The Risks of a Second Stroke
Coming off the loss of a popular radio D.J. here in West Virginia, it really makes me ponder my own mortality. Dave McLain survived an aneurysm 10 years ago and seemed to be doing fine, when last month he had another one that killed him. While I have my good days and bad, most of the time, I feel like I never had my stroke. My right arm gets tired from time to time, but I’m basically back to doing everything I did before my stroke five years ago. However, I do worry sometimes, that despite my good fortune, what if I have another stroke, and worse, what if I’m not so lucky the second time?
According to the American Stroke Association, almost a third of the estimated 700,000 strokes that occur each year in the United States are recurrent strokes. Among stroke survivors, about 14 percent experience their second stroke within a year. I have passed that point, which is good. But I know I shouldn’t be too confident because like my first stroke, it could happen again just as suddenly and unexpected. Hopefully, like before, I will realize the symptoms and get help right away.

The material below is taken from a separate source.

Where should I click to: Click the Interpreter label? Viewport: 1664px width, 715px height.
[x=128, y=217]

While these numbers can be startling, I discovered something even more unfortunate among one group. Mexican-Americans who have suffered a stroke are 57 percent more likely than non-Hispanic whites to suffer a second stroke. The finding is part of a study which started back in 1998 by researchers from the University of Michigan. The study also found that Puerto-Rican American stroke patients face three times the risk of a second stroke as white stroke patients do.

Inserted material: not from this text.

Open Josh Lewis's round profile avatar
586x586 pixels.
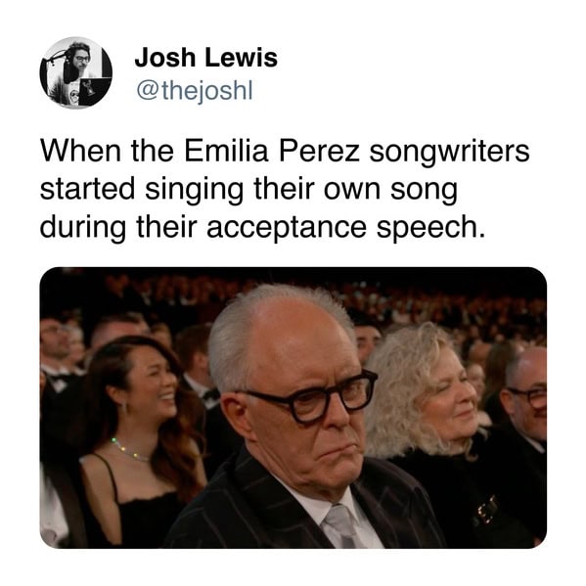point(76,72)
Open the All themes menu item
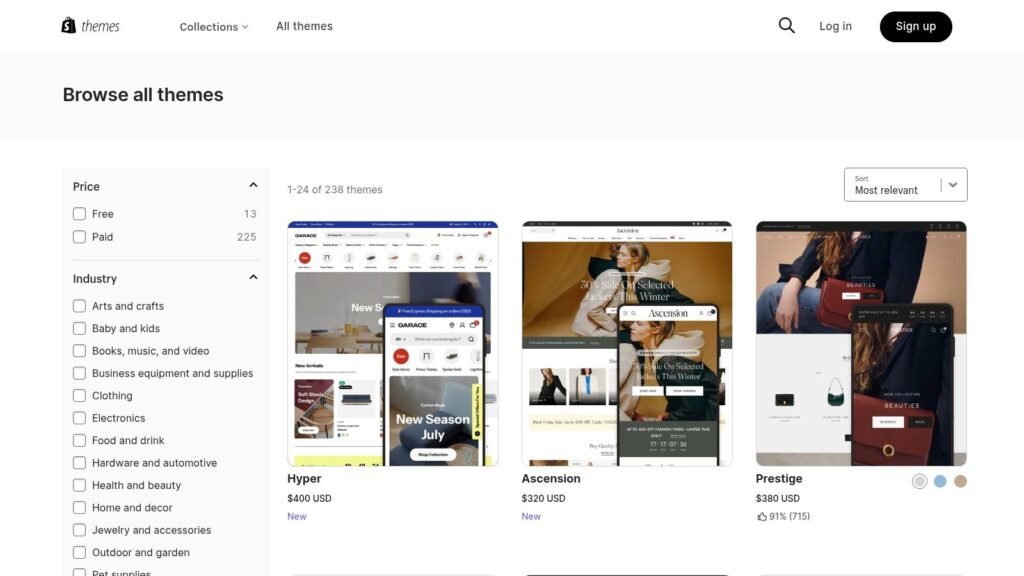The width and height of the screenshot is (1024, 576). pos(304,26)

Researchers found the risk of death triples when having a second stroke, despite your ethnicity. They also discovered secondary strokes are almost always related to the persistence of high blood pressure and the persistence of diabetes.

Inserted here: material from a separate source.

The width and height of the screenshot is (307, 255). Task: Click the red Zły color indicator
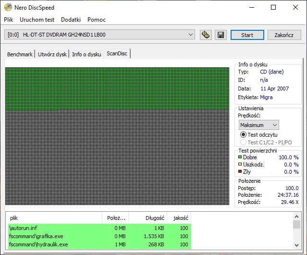(240, 172)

The American Stroke Association does offer suggestions on how to prevent a second stroke. Good nutrition and keeping active are two ways to reduce another stroke. High blood pressure is the leading modifiable risk factor in ischemic and hemorrhagic strokes. In two-thirds of first strokes, patients have blood pressure higher than 160/95. Patients need to monitor their blood pressure to avoid a stroke a second time. Also follow your doctor’s instructions, especially if it means using antiplatelet and anticoagulant therapies. These are at the heart of preventing recurrent strokes. I take Coumadin and even though I wish I didn’t have to take a blood-thinning medication, it’s just not worth the risk. That’s because the most frequent event that threatens a stroke survivor's quality of life is another stroke, which can cause further disability or death.